## YOUR INSTRUCTIONS
Could you copy every line in the listing below that has the word "editor"?

Content starts

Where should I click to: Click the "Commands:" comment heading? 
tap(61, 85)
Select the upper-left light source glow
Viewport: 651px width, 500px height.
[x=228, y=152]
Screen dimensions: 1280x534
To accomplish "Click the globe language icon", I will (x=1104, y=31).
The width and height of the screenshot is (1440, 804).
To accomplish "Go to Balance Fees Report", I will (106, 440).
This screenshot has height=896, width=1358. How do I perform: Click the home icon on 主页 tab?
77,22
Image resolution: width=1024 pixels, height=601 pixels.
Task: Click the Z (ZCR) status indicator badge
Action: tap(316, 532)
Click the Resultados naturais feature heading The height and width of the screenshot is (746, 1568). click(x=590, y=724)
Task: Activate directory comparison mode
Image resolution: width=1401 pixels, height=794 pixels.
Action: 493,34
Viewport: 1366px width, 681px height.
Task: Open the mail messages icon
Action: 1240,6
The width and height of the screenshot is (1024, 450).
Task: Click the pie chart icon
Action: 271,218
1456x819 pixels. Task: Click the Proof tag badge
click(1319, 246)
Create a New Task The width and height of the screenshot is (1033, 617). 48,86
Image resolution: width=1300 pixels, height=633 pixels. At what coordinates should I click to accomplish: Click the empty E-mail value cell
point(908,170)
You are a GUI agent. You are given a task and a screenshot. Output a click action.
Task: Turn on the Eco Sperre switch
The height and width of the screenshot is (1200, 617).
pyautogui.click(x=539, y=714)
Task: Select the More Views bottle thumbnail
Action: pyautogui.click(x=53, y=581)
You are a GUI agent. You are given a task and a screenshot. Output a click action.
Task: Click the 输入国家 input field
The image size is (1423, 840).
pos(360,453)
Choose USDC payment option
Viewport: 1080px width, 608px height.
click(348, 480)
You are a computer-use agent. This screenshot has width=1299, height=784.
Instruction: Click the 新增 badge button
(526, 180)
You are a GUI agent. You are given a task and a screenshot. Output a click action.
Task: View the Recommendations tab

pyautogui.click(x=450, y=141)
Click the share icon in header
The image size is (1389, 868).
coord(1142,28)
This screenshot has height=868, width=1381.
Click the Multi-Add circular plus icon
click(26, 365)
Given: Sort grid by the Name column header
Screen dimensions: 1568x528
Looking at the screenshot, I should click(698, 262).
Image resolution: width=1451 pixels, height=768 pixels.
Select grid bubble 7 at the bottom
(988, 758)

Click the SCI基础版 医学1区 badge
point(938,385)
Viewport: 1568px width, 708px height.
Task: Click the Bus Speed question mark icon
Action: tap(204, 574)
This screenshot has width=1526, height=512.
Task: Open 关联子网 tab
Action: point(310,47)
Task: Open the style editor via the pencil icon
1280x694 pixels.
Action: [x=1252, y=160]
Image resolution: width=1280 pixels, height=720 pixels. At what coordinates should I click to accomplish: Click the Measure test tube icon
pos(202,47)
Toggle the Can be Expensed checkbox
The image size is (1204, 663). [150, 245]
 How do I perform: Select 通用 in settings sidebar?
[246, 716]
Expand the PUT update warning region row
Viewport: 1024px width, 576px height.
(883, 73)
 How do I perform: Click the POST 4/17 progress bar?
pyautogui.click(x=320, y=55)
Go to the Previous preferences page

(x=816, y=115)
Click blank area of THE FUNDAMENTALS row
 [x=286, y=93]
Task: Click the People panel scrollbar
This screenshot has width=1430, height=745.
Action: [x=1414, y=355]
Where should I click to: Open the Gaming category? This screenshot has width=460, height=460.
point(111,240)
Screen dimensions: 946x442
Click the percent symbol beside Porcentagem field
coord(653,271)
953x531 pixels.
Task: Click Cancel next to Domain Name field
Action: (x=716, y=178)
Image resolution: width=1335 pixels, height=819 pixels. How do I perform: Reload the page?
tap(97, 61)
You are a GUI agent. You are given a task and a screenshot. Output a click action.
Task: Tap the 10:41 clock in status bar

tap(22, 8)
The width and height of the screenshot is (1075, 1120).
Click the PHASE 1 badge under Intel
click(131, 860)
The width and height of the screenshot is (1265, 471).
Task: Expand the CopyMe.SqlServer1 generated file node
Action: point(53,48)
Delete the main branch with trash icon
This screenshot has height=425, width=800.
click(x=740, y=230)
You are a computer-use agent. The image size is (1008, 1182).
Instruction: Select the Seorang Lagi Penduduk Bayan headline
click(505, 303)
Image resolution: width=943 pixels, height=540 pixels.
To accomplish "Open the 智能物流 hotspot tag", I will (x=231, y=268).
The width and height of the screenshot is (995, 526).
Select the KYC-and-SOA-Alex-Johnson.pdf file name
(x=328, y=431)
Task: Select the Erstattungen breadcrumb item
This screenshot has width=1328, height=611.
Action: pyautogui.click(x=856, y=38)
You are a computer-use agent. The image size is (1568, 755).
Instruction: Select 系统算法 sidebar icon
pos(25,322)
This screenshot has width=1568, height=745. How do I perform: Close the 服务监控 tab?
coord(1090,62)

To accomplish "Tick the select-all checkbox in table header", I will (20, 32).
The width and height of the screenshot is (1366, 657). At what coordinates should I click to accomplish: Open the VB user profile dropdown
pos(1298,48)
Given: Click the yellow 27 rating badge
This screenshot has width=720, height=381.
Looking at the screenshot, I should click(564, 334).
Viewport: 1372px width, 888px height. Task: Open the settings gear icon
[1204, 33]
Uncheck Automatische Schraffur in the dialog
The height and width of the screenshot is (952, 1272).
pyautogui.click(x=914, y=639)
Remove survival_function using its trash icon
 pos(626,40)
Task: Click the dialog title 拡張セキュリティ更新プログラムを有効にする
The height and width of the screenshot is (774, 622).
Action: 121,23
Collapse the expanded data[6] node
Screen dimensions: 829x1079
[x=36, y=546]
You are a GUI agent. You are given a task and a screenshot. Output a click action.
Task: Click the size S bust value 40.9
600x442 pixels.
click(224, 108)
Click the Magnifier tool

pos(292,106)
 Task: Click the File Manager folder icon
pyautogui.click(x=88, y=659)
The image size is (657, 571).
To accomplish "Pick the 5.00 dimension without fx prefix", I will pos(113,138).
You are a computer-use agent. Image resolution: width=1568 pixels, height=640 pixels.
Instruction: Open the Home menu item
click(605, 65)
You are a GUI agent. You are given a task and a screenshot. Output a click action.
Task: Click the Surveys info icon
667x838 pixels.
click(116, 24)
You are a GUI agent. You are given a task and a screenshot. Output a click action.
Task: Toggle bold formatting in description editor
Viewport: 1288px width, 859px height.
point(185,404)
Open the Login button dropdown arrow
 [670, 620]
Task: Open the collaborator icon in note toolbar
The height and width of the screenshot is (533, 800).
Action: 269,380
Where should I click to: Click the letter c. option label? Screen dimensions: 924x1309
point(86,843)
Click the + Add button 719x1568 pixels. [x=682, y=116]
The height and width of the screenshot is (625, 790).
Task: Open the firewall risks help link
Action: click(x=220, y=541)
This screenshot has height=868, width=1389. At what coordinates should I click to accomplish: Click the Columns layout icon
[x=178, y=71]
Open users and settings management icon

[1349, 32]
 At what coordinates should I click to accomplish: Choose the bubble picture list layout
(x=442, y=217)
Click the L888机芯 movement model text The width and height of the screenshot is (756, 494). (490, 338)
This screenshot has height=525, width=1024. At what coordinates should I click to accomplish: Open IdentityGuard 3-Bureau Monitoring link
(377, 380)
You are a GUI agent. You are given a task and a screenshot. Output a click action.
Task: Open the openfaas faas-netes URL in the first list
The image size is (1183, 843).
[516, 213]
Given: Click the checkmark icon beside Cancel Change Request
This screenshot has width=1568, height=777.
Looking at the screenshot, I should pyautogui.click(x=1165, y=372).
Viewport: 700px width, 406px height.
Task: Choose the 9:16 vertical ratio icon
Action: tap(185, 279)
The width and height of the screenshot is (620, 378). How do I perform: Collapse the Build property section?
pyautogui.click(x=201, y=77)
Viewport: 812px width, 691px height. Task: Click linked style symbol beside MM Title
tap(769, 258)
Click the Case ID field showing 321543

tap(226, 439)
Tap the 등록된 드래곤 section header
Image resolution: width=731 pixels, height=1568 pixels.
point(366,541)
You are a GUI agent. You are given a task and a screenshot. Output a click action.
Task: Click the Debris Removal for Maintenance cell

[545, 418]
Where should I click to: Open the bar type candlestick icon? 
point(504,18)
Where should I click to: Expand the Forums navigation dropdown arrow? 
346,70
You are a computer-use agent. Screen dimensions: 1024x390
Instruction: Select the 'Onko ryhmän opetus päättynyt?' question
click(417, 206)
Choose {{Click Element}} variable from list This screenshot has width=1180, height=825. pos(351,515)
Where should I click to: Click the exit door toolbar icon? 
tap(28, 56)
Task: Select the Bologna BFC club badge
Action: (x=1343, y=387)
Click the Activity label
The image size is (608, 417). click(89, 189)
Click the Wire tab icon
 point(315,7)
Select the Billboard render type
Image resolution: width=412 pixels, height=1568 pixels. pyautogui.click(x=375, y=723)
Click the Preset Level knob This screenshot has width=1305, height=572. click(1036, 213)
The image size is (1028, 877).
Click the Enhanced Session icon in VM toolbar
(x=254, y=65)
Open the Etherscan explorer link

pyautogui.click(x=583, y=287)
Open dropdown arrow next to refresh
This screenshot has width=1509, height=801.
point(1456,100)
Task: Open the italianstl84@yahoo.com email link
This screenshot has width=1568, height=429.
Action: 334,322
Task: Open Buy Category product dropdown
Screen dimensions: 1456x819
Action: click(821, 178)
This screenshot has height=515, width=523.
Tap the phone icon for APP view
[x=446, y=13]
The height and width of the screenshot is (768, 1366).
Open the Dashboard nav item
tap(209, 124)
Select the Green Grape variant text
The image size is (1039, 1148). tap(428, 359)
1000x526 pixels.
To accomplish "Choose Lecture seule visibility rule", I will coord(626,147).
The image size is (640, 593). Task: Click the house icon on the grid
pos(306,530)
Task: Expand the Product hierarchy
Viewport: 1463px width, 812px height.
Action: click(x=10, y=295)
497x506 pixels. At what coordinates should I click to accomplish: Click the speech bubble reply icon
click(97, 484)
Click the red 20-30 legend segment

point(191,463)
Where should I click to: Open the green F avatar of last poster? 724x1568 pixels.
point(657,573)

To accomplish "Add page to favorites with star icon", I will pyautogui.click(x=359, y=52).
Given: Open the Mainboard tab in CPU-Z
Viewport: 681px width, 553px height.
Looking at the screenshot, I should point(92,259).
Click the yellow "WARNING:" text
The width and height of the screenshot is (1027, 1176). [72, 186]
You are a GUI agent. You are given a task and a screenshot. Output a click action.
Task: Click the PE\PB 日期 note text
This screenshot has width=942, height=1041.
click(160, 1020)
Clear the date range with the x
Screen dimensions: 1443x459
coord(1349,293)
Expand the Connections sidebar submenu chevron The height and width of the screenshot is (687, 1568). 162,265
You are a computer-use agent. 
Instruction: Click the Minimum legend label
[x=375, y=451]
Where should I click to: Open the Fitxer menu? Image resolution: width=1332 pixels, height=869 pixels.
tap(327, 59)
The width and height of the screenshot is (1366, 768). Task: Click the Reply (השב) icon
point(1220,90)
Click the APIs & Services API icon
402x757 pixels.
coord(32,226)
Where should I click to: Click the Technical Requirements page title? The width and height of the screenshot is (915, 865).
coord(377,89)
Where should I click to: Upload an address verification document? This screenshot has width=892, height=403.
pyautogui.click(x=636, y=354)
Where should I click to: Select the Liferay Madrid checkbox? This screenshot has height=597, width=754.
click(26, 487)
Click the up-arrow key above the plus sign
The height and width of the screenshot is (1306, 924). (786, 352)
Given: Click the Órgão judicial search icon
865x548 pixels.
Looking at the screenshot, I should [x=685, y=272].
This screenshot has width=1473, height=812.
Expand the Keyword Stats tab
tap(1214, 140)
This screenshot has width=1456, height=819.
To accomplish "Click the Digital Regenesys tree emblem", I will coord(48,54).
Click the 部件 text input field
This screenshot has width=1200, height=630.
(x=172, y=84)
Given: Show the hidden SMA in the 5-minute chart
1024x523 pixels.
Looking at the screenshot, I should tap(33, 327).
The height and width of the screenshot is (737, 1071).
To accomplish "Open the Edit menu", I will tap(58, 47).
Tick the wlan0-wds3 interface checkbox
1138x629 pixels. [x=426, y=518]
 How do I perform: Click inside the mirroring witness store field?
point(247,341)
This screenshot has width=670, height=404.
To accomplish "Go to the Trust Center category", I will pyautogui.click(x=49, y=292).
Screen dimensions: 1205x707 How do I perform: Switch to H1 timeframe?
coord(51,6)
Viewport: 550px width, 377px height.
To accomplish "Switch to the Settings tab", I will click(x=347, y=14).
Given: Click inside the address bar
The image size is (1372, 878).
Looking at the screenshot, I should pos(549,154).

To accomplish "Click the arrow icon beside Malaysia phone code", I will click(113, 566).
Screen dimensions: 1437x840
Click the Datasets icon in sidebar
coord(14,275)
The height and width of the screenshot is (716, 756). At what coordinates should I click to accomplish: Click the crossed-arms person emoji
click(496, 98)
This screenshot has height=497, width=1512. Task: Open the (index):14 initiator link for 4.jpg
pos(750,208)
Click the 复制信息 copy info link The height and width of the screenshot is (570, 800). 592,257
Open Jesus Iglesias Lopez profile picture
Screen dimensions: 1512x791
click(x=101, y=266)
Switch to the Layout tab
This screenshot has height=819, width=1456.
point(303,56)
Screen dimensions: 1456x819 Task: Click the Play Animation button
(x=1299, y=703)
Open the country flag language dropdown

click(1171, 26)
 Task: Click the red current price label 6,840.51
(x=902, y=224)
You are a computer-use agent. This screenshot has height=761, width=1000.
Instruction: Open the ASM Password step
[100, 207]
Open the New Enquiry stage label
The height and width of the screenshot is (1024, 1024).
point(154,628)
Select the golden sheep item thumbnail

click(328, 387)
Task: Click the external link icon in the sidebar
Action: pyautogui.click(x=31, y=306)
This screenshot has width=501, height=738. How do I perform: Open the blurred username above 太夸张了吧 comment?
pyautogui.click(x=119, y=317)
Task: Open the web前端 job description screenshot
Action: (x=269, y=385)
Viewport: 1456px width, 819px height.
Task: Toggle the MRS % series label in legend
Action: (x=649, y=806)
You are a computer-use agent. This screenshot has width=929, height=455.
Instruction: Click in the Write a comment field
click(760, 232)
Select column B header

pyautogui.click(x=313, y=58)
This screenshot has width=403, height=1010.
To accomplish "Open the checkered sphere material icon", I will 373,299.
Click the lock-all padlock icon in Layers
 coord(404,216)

Content ends

## REPLY TO THE TASK
Task: Open the style editor via the pencil icon
Task: Toggle bold formatting in description editor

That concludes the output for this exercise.